Preço para tirar a CNH com simulador

Norma é válida só para categoria B; Valor para obter a habilitação para dirigir deve subir em R$ 250,00.

Muita gente prometeu, no último réveillon que “de 2014 não passa” e vai correr atrás da Carteira Nacional de Habilitação (CNH). No entanto, quem quiser tirar a habilitação para dirigir a partir de agora terá que passar por cinco aulas em um simulador de direção instalado nas autoescolas. 

A nova regra, no entanto, causou um aumento de até 20% no valor gasto na emissão do documento. Antes da mudança, em média, o candidato a condutor desembolsava cerca de R$ 1,2 mil. Com a alteração, o valor subirá até R$ 250. Os dados são da Federação Nacional das Autoescolas (Feneauto).

A norma é válida apenas para a categoria B, que é a categoria de habilitação para automóvel.
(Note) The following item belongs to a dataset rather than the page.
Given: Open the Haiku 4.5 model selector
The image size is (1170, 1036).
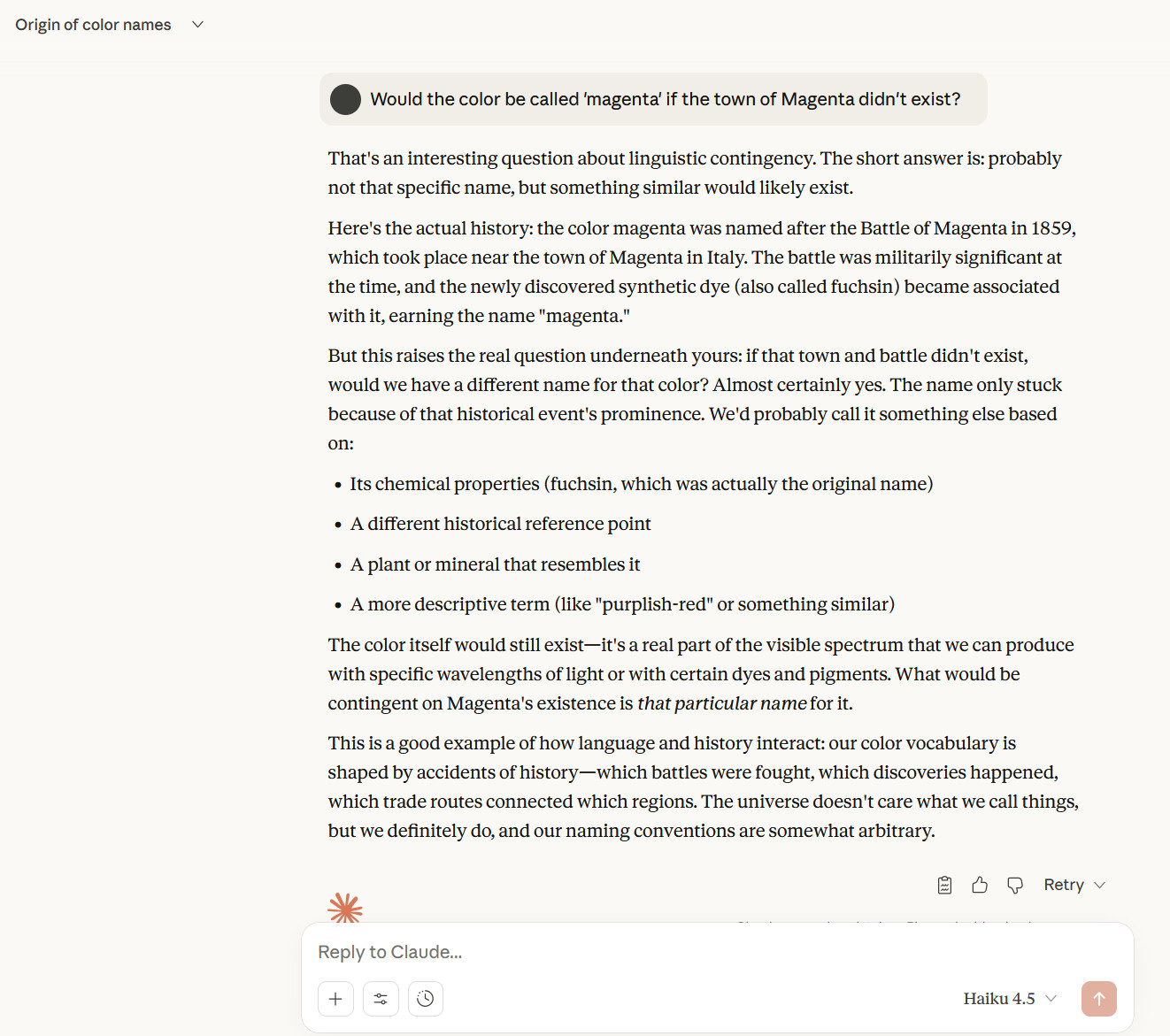Looking at the screenshot, I should [x=1009, y=998].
Além disso, nenhuma aula simulada terá caráter eliminatório e não haverá provas ou avaliações no simulador. 

Cada aula terá 30 minutos e todas devem ser feitas obrigatoriamente antes das aulas práticas, justamente para dar ao candidato maior segurança no momento em que ele for pegar um carro verdadeiro para dirigir. As aulas práticas continuam sendo 20 aulas de 50 minutos cada. 

Ainda segundo a Feneauto, o custo médio de um aparelho simulador é de R$ 40 mil, mas é possível obtê-lo por comodato. Vale lembrar que o custo será repassado para o consumidor. 

As autoescolas não são obrigadas a ter a máquina e podem dividir o equipamento com outras empresas, desde que o aparelho utilizado esteja com a manutenção em dia. A taxa para a manutenção varia de R$ 750 a R$ 1.750 e deve ser feita mensalmente.